Every business has both fixed costs (uncontrollable) and variable costs (controllable). Your fixed costs are your set costs such as rent, manager salaries, utilities, taxes, insurance, etc., that do not fluctuate month to month. These costs are independent of sales and are (for the most part) considered uncontrollable.

Variable costs, as the name indicates, can change from day to day and shift to shift. In this three-part series, we will break down how to effectively control variable costs. In part 1, we discussed the secrets to controlling labor costs. Part 2 focused on the secrets of controlling food costs.

In Part 3, we will discuss tips on how to control overhead costs.

How to control overhead costs

Your overhead costs include your directly controllable expenses, like supplies, repairs, and marketing, as well as your non-controllable fixed operating expenses, such as rent, utilities, linens, etc.
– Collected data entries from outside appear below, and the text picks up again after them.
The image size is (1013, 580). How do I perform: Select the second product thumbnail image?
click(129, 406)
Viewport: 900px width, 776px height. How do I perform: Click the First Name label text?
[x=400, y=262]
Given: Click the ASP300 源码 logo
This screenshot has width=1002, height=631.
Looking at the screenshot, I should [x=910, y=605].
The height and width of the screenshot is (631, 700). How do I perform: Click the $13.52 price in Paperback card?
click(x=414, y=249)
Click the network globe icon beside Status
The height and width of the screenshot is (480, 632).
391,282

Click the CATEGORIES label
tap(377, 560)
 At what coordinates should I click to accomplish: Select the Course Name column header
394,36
Since the restaurant business is such a low margin industry, you must shave pennies everywhere you can, so it is important to question every line item in your budget, including noncontrollable costs. Renegotiating contract rates for rent, insurance, and suppliers can cut your overhead costs. There are many other small, creative ways to control “uncontrollable” costs at a manager level. These small changes can add up to big savings. Here are a few areas to consider:

Cut back on electricity and water

Running the daily lighting, air conditioning/heating, and equipment can rack up huge electricity bills. If you are not already on an automatic timer system, implement a start/ stop plan for lights and appliances. Your openers may arrive two hours before the restaurant opens, but that doesn’t mean that they must turn everything on at that time. Make sure that you are only powering on the equipment that you need when you need it.

Additionally, when possible, turn off equipment when it is idle. Idle equipment still costs money if it is turned on. For example, if your bar stays open until 2 a.m. but you stop serving food at midnight, ensure that your employees know which pieces of equipment should be turned off by what time.
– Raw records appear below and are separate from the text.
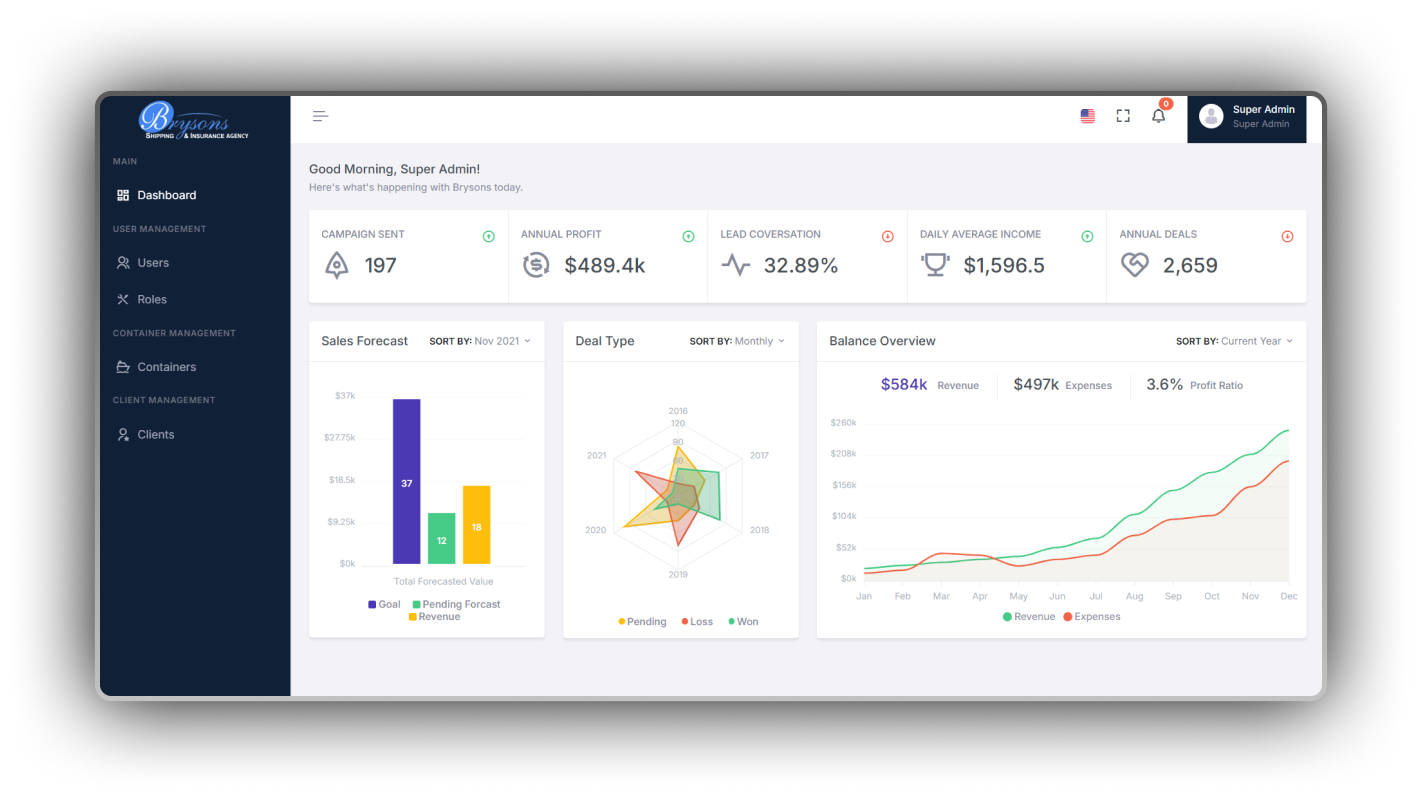The width and height of the screenshot is (1417, 795).
Task: Click the Brysons logo
Action: (194, 121)
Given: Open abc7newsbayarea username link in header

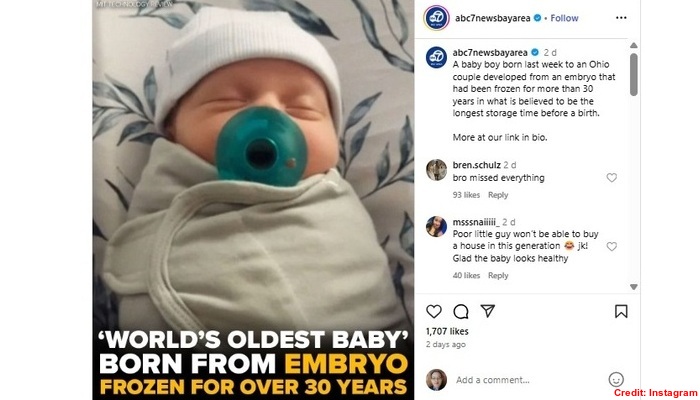Looking at the screenshot, I should tap(492, 18).
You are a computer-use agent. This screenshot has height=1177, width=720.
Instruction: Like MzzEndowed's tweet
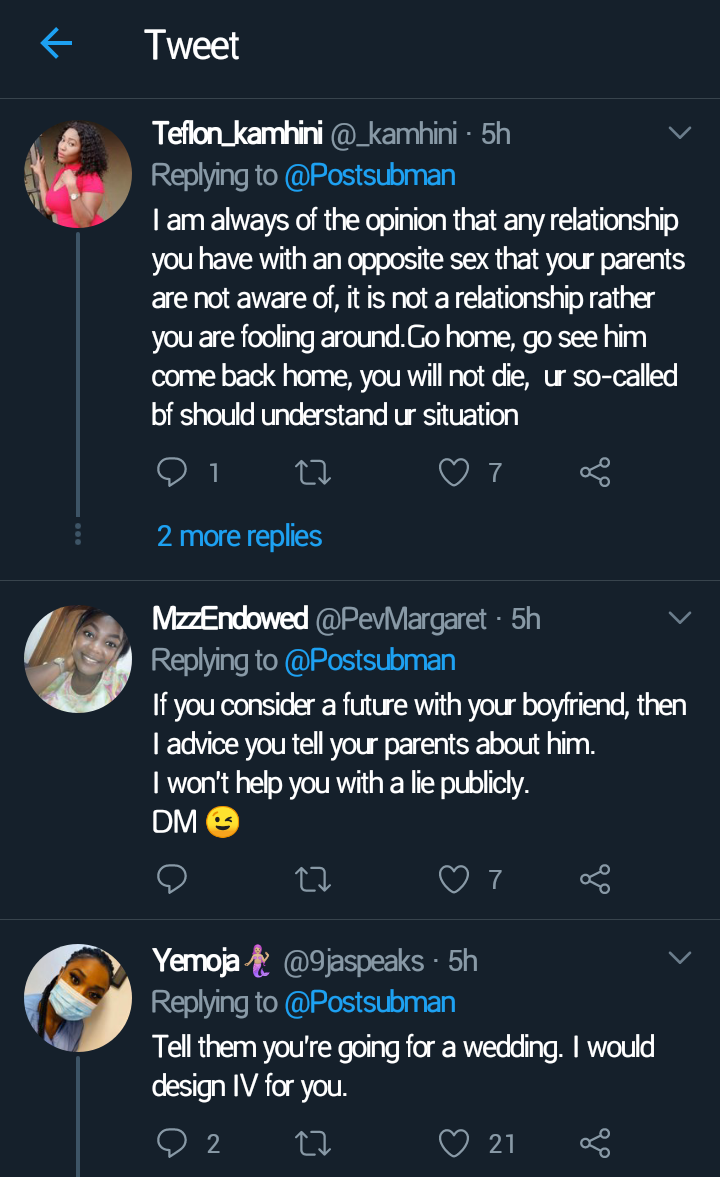pyautogui.click(x=455, y=879)
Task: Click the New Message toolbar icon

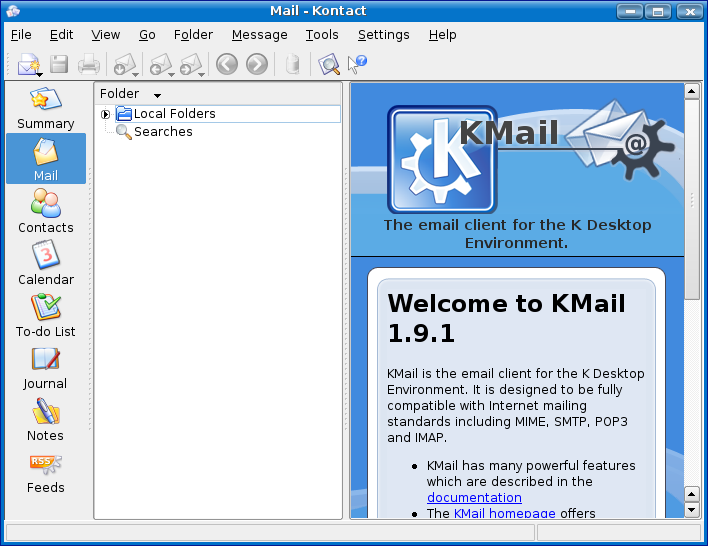Action: pos(27,65)
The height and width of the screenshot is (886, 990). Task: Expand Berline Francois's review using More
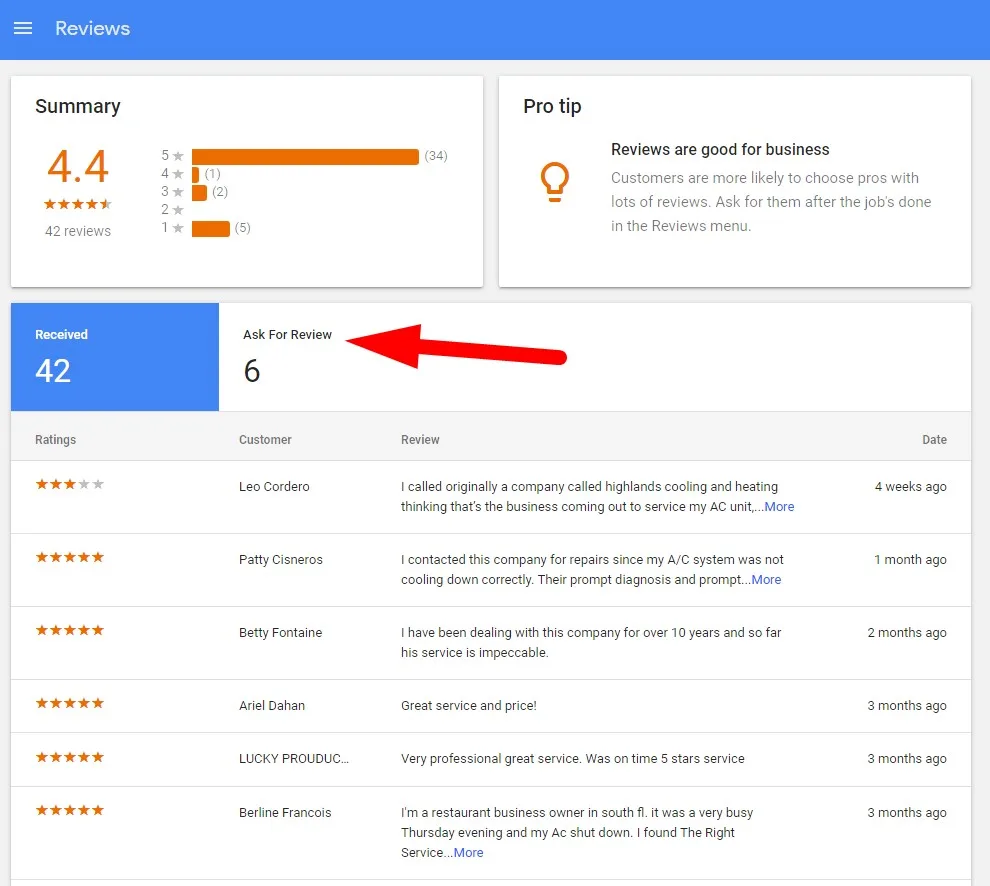pos(468,852)
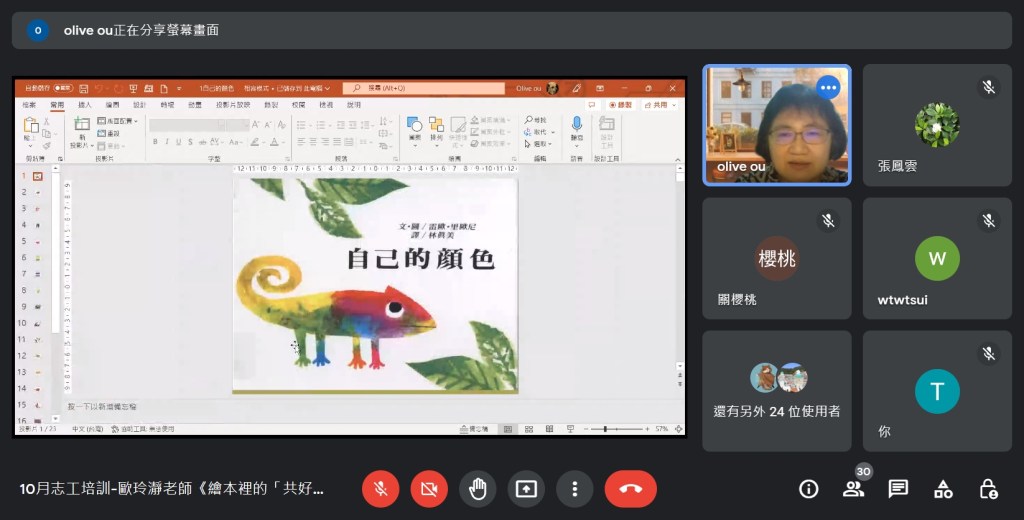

Check with your electric company about how to save money. Believe it or not, they want to work with you on how to reduce your energy consumption. Most major companies have guides available online on how you can lower your commercial energy costs. Many even have guides specific to restaurants available. Call and see if you they will send someone to your site and give you very specific tips based on your operation.
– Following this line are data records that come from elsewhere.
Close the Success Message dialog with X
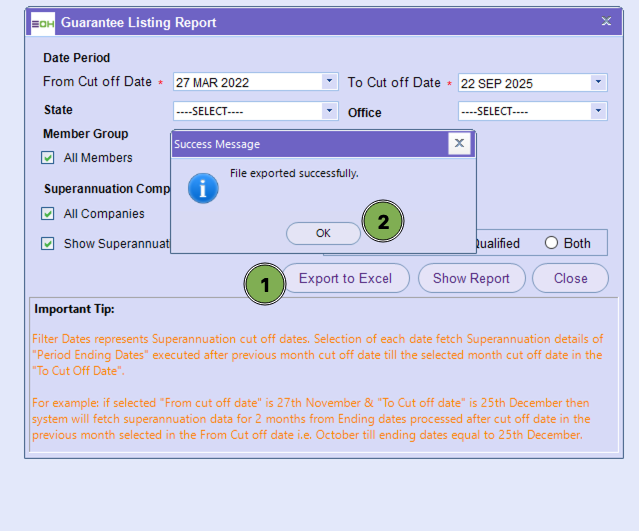[459, 143]
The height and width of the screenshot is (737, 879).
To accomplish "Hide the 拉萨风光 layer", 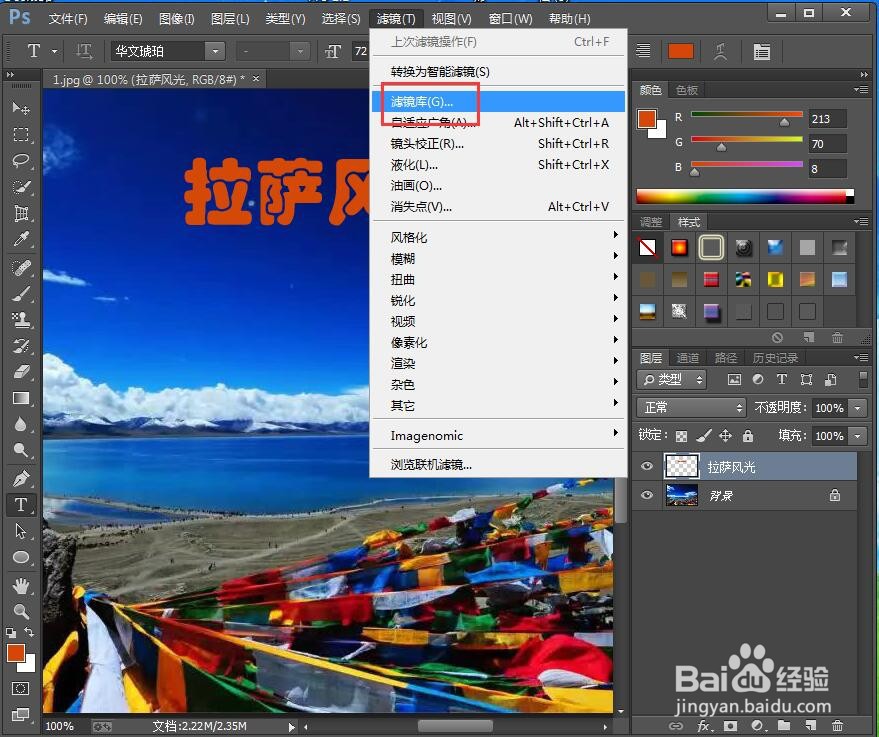I will [x=646, y=466].
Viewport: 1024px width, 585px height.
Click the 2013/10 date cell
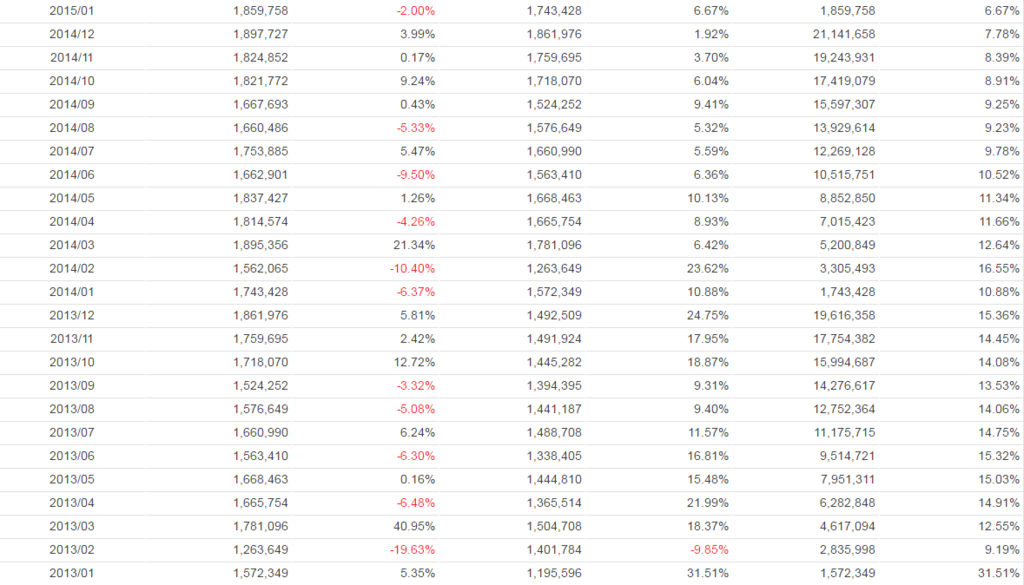pyautogui.click(x=71, y=362)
The same is true with your water. The restaurant business accounts for 15% of all U.S. water consumption, making the water utility companies eager to help with conservation programs and in some cases even offer incentives.

Lesson the load of linens

This may seem petty but locking up your linens can be a real money saver. If employees have unlimited access to linens, they will use as much as they see necessary without regard to costs.

Introduce a system where you divide your linens based on shifts upon receipt of the shipment. Then hand an apron and a designated number of towels to wait staff and kitchen employees at the beginning of their shifts. Of course they can swap out their apron should it be needed or grab additional towels if there is a big clean up, but having a manager issue the additional linens greatly reduces usage.

In addition, it helps you order linens more accurately in the future because you have threshold count and are aware of exactly what your restaurant uses each shift.

Reduce the replacement of smallwares

These are any of the small necessary restaurant items that are not equipment and cost less than $500. This category includes glasses, eating utensils, dishware, pots and pans, utensils, etc. This is a major purchase when a restaurant opens but there must be a line item in the monthly budget for replacing lost, stolen, or worn smallwares.

If you are spending too much on smallwares, this could be a place to control costs. Employees often don’t think about how quickly these small costs can add up. How many knives, forks and spoons are being tossed out daily? How many broken glasses do you replace each month? Whether this is intentional or not, it is worth training employees on the proper handling of these items.

Almost every expense can be controlled at some level. Even the smallest savings can make a difference to your bottom line. As Benjamin Franklin once said: “Beware of little expenses. A small leak will sink a great ship.”